Representation of the lattice correspondence observed between the α″ and α phases. The atoms in the basal planes of α and α″ are indicated by yellow and red spheres, respectively. The atoms in the consecutive central plane of the α and α″ lattices are depicted by green and orange spheres, respectively (Color figure online)

Dissolution of α

The last endothermic peak of the DSC (number 7) corresponds to the transformation of α into β (Fig. 2; Table 4). A peak shift to higher temperatures can be observed as a function of the heating rate. This process finishes at temperatures close to the equilibrium β-transus temperature (800 °C) [20].

Conclusions

The phase transformation kinetics of the β quenched Ti–10V–2Fe–3Al alloy has been studied by in situ HEXRD and DSC as a function of heating rate. The following conclusions can be drawn from the investigations:

• A fast athermal α″ → β reversion is observed at ~200 °C for all heating rates (5, 20, and 50 °C min⁻¹). The magnitude of this athermal α″ → β reversion increases with the heating rate leading to a complete transformation of α″ into β for the 50 °C min⁻¹ condition.

• Two different origins for the formation of ω are identified depending on the heating rate: at 5 and 20 °C min⁻¹ ω grows from β crystals by a diffusion controlled mechanism, while at 50 °C min⁻¹ ω forms from the orthorhombic α″ phase. The latter may be induced during the last stages of the α″ → β reversion by the complete and sudden reshearing of lattice strains.

• Two different mechanisms of formation of α″ are observed at temperatures above the end of the α″ → β reversion: on the one hand, \( \alpha^{\prime\prime}_{\text{lean}} \) grows to stabilize the excess of β formed during the martensite reversion (5 and 20 °C min⁻¹), while at higher temperatures \( \alpha^{\prime\prime}_{\text{iso}} \) forms from ω as reflected by the corresponding evolution of the cell parameters.

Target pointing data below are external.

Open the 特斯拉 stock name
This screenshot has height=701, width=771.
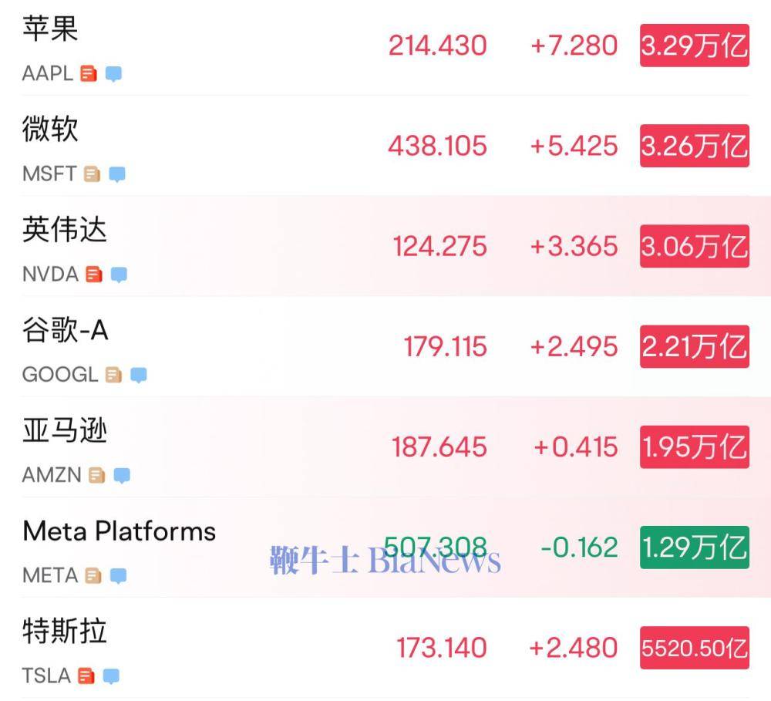(x=65, y=631)
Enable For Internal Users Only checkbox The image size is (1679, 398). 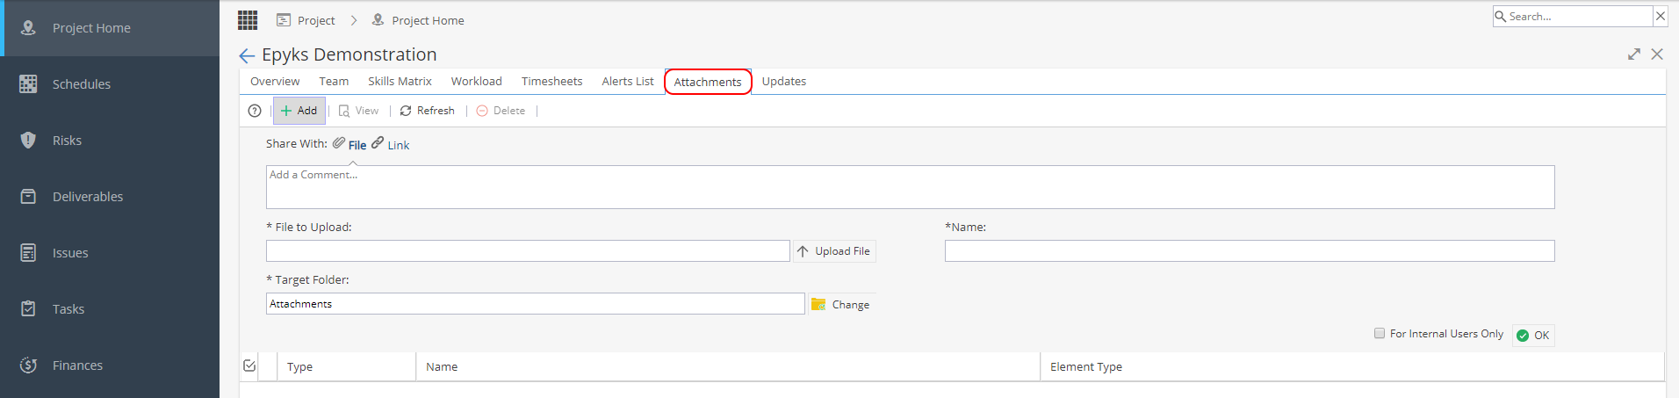pos(1380,333)
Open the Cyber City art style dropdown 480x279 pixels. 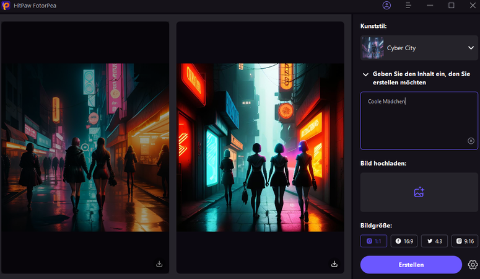470,48
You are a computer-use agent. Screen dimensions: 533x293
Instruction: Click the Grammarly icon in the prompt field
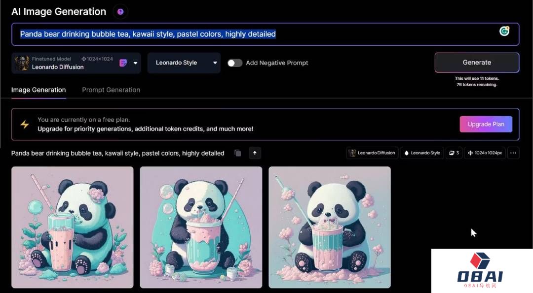pos(504,31)
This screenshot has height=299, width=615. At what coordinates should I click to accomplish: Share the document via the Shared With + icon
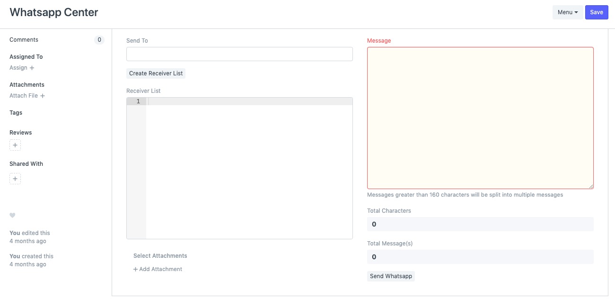click(x=15, y=179)
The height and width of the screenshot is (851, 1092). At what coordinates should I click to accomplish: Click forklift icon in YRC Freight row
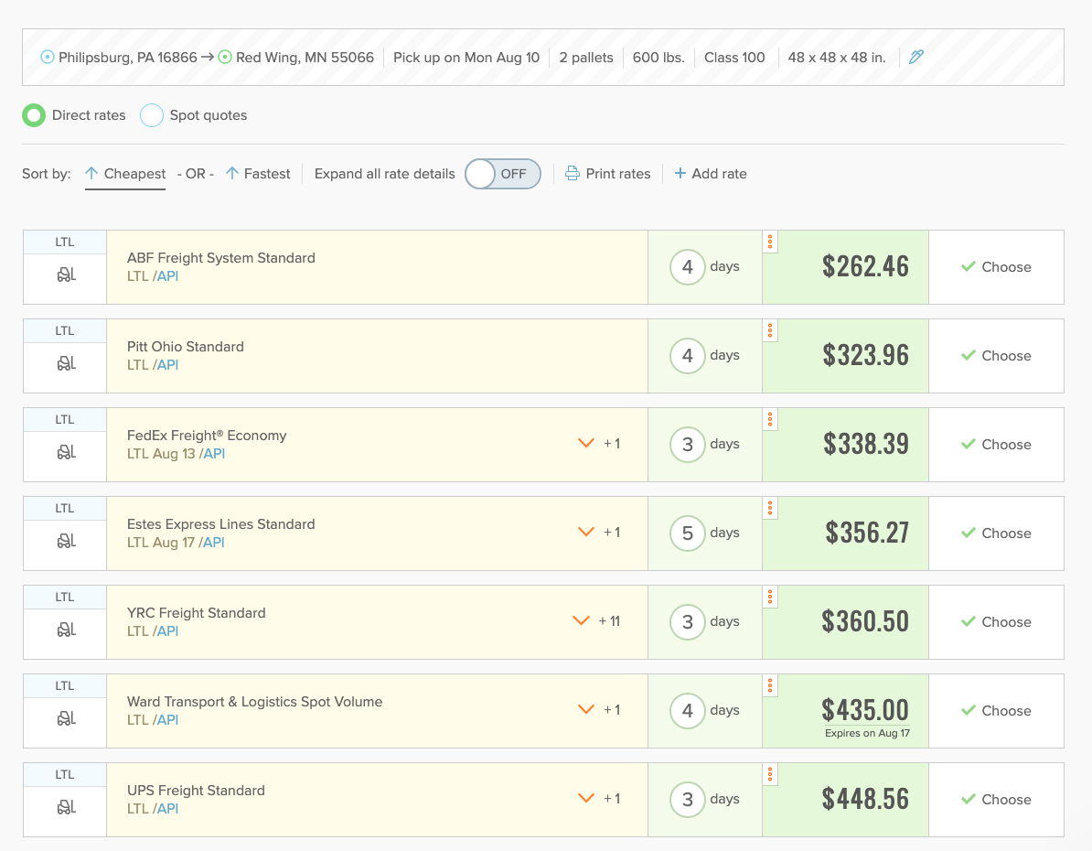coord(65,630)
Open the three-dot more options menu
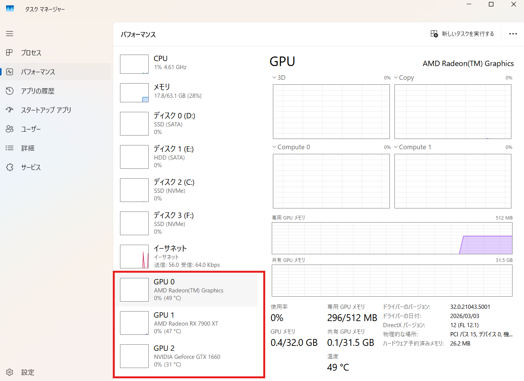Screen dimensions: 524x381 (x=513, y=34)
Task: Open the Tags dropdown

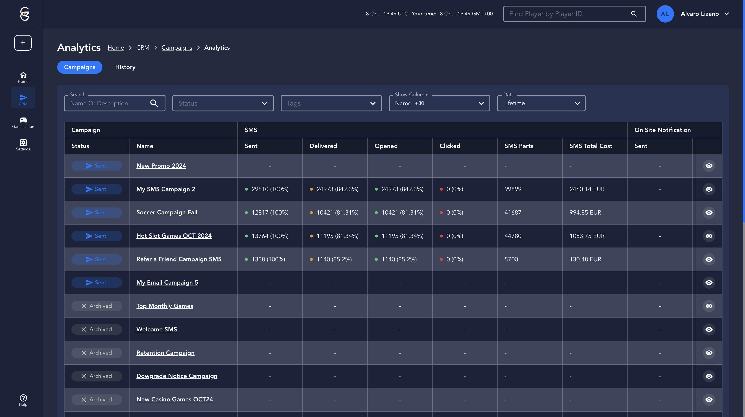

• At moderate temperatures (420–650 °C) α forms through three different paths:

  1. (a)

     Formation of α from the α″ martensite plates, which corresponds to \( \alpha^{\prime\prime}_{\text{lean}} \) → α transformation.

  2. (b)

     Formation of α from \( \alpha^{\prime\prime}_{\text{iso}} \) particles distributed within the metastable β matrix previously formed from the ω → \( \alpha^{\prime\prime}_{\text{iso}} \) phase transformation.

  3. (c)

     Formation of α from the β phase (β → α).

• In situ HEXRD has been applied to follow univocally the evolution of the single Bragg reflections of each phase allowing a complete determination of the phase transformation sequence in the Ti–10V–2Fe–3Al metastable β alloy as a function of heating rate.